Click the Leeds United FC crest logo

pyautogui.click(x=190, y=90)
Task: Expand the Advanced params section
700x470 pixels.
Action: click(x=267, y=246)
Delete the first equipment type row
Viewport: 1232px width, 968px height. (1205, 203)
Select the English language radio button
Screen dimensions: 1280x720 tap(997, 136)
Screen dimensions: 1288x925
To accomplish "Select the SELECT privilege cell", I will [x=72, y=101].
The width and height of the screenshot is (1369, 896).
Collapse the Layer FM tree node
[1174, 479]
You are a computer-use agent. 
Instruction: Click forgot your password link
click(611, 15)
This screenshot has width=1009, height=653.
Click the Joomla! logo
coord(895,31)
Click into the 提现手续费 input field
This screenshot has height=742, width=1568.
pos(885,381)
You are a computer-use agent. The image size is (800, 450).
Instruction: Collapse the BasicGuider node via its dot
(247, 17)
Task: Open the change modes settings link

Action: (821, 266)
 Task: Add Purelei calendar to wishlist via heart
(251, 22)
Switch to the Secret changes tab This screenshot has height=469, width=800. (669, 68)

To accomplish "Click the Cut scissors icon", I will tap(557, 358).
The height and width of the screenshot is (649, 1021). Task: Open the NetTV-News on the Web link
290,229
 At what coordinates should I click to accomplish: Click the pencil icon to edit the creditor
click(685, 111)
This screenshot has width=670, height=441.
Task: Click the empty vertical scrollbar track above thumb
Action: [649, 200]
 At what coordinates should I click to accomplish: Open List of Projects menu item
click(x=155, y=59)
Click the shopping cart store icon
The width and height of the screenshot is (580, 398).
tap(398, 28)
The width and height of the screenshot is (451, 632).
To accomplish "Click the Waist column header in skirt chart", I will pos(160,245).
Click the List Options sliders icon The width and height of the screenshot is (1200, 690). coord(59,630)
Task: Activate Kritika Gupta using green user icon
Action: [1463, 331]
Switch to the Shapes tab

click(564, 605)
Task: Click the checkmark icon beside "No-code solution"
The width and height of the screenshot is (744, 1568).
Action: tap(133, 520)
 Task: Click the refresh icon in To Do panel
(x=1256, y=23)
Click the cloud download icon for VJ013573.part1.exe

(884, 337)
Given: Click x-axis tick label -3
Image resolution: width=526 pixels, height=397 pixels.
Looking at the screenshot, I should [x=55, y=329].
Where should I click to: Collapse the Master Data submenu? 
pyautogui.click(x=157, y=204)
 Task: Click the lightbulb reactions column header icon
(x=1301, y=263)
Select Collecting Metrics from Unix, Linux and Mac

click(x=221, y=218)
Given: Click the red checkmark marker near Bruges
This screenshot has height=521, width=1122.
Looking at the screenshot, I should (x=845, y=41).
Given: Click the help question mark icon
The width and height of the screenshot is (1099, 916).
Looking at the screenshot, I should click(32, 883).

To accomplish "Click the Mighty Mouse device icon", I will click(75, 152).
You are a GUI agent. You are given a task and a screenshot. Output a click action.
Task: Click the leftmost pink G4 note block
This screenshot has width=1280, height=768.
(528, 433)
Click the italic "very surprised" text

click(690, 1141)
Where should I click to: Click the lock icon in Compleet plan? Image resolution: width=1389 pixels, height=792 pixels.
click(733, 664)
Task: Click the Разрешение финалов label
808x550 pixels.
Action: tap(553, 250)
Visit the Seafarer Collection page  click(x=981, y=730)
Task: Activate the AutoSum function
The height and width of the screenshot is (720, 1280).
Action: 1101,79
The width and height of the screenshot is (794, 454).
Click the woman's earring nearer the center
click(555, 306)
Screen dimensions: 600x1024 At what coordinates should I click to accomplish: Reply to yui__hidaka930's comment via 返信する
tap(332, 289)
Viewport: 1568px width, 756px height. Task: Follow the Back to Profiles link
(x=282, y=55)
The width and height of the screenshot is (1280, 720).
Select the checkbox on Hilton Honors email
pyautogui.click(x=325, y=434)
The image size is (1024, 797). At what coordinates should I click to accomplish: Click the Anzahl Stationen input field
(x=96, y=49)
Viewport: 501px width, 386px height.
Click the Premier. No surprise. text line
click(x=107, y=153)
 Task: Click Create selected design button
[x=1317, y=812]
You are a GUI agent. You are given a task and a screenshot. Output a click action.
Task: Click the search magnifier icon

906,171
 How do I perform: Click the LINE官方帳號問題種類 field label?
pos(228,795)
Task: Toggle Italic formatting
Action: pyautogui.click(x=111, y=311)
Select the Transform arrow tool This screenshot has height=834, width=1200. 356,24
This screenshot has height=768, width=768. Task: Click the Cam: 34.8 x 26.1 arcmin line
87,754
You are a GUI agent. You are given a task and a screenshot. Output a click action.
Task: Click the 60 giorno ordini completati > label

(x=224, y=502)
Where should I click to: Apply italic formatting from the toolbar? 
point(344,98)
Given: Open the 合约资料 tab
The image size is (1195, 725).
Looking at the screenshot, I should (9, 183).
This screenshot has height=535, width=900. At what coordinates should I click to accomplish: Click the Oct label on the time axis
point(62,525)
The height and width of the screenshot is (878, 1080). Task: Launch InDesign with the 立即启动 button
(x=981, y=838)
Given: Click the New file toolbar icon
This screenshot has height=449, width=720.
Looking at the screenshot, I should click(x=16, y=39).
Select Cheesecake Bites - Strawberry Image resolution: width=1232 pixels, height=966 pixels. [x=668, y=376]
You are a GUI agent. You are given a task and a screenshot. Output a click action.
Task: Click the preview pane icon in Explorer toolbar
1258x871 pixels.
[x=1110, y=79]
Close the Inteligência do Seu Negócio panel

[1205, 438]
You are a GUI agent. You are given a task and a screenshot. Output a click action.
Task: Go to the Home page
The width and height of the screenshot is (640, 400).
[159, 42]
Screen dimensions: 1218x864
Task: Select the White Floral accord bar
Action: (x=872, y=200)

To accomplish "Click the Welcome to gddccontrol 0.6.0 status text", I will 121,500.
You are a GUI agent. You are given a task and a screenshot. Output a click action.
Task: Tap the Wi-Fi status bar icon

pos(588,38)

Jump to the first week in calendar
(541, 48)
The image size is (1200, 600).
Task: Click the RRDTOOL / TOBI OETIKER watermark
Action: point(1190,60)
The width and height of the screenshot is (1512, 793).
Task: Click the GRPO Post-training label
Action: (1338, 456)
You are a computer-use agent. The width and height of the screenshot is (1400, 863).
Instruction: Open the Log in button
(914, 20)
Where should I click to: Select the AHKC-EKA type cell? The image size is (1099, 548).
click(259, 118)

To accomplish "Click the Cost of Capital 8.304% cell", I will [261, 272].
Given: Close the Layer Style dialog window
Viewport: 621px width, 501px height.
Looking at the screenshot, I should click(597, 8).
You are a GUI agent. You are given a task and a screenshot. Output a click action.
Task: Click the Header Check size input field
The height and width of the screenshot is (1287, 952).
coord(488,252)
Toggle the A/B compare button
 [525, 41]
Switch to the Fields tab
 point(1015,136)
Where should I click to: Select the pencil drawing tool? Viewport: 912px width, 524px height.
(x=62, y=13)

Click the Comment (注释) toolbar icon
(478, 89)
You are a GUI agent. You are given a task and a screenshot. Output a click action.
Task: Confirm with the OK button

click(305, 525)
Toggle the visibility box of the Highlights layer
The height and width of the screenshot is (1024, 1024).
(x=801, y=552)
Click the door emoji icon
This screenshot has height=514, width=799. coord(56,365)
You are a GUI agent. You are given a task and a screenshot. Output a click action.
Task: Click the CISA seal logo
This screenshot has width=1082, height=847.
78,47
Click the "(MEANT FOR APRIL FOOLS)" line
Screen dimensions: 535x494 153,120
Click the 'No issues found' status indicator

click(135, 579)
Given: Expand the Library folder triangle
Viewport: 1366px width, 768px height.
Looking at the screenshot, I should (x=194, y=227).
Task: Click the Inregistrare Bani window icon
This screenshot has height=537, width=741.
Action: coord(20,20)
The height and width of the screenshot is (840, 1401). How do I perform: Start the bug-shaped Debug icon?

> **Task objective**
Among the lines of the entries, count those containing the string "window" and give only the number.

> **Output of the task**
2